Preparing Text for Analysis with Natural Language Toolkit (NLTK)
*Note: This is the second in a series of blog posts about the computational analysis of open-ended survey questions. Read part one, “Writing Open-Ended Survey Questions for Computational Analysis.”
In the first post, we explained that Evolytics was asked to analyze approximately 68,000 open-ended responses to nine survey questions. The survey questions included asking respondents to list competitor brands they had tried, rate the competitors, and describe their rationale for the rating.
In this post, we’ll discuss preparing text for analysis. The techniques discussed here are general and apply to any form of text, not just survey responses.
Getting Started with Natural Language Processing
Prior to preparing our text for analysis, it’s important that we define three common terms used in natural language processing. First, a corpus is a collection of documents on which we conduct analysis. A document is any text that is subject to analysis. This could be a set of reports, social media posts, or, in this case, open-ended survey responses. Finally, tokens are meaningful groupings of characters. Tokens are often words or parts of words.

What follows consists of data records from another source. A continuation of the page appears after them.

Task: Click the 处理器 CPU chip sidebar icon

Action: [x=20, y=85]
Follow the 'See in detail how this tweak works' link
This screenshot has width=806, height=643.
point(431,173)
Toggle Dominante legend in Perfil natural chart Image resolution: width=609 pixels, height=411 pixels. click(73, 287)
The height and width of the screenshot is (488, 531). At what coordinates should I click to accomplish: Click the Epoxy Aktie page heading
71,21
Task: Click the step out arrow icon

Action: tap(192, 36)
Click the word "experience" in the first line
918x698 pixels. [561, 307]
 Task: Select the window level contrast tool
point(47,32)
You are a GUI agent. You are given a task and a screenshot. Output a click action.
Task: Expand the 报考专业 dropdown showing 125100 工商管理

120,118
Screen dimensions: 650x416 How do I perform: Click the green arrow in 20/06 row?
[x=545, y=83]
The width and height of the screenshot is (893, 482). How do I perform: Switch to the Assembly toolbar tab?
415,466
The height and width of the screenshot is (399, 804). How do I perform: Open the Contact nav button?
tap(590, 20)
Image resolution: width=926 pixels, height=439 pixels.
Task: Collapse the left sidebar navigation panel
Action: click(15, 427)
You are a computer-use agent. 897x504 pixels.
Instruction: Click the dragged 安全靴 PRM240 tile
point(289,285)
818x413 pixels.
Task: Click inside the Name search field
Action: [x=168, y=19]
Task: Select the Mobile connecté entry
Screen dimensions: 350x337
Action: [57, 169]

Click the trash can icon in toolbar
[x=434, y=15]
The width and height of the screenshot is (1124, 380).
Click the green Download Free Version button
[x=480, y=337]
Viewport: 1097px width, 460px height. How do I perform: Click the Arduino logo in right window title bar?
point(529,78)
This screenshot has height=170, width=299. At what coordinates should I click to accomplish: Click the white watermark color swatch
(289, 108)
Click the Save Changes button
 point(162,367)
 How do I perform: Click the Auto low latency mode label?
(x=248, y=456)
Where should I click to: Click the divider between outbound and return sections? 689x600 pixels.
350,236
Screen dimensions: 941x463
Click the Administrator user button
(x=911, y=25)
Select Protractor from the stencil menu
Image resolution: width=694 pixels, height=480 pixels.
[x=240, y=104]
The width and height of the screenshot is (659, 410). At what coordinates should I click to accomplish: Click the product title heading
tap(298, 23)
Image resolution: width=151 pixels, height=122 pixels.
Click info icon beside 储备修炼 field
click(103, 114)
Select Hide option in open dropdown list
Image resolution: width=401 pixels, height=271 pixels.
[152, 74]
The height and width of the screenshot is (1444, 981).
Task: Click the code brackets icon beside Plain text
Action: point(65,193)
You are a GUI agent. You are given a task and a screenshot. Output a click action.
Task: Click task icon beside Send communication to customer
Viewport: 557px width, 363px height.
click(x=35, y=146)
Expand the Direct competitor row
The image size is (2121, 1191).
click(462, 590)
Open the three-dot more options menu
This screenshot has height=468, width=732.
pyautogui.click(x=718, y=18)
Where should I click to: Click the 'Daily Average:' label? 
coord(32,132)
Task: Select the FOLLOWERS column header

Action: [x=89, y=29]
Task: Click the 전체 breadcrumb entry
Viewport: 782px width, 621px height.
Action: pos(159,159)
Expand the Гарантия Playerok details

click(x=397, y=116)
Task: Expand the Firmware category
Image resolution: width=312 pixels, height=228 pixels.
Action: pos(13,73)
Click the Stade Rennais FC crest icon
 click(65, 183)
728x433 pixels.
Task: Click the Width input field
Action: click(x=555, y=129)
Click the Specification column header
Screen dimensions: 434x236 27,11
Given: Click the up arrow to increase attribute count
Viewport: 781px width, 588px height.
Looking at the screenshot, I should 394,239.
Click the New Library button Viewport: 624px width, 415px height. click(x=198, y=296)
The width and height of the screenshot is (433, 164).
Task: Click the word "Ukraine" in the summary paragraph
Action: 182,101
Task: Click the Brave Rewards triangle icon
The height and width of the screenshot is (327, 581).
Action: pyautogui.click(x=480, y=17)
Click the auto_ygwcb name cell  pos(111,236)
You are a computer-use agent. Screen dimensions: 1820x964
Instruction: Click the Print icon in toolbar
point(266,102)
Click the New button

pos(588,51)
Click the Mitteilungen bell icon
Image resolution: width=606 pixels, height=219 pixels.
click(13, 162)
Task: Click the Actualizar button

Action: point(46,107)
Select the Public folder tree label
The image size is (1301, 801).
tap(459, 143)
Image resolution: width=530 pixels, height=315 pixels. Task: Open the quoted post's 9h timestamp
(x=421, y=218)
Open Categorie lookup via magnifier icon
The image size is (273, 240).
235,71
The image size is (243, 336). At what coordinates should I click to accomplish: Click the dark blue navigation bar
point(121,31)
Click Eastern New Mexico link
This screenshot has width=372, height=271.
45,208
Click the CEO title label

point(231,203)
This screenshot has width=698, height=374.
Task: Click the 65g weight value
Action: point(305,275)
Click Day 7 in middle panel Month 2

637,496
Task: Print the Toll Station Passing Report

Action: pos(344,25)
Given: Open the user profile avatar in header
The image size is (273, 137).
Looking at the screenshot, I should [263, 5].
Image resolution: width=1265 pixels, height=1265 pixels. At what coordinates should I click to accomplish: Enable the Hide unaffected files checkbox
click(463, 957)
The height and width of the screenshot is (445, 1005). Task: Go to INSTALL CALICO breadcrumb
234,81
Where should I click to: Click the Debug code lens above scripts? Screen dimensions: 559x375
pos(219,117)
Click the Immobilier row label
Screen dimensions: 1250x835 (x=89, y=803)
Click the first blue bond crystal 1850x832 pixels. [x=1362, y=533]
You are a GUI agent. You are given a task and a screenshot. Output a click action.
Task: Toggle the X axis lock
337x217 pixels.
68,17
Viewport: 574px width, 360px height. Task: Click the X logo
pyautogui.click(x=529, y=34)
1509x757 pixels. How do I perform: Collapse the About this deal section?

When preparing a document for analysis we tokenize it, or break it apart into discrete tokens. In many models, the presence and frequency of tokens characterize a document. However, not all tokens are informative. For example, some tokens (e.g., “a”, “of”, “the”) are extremely common and have little purpose other than grammatically tying the sentence together. In linguistics, these are referred to as function words. Typically, function words are included in a stopword list that contains words to exclude from tokenization because they have little value in statistical models.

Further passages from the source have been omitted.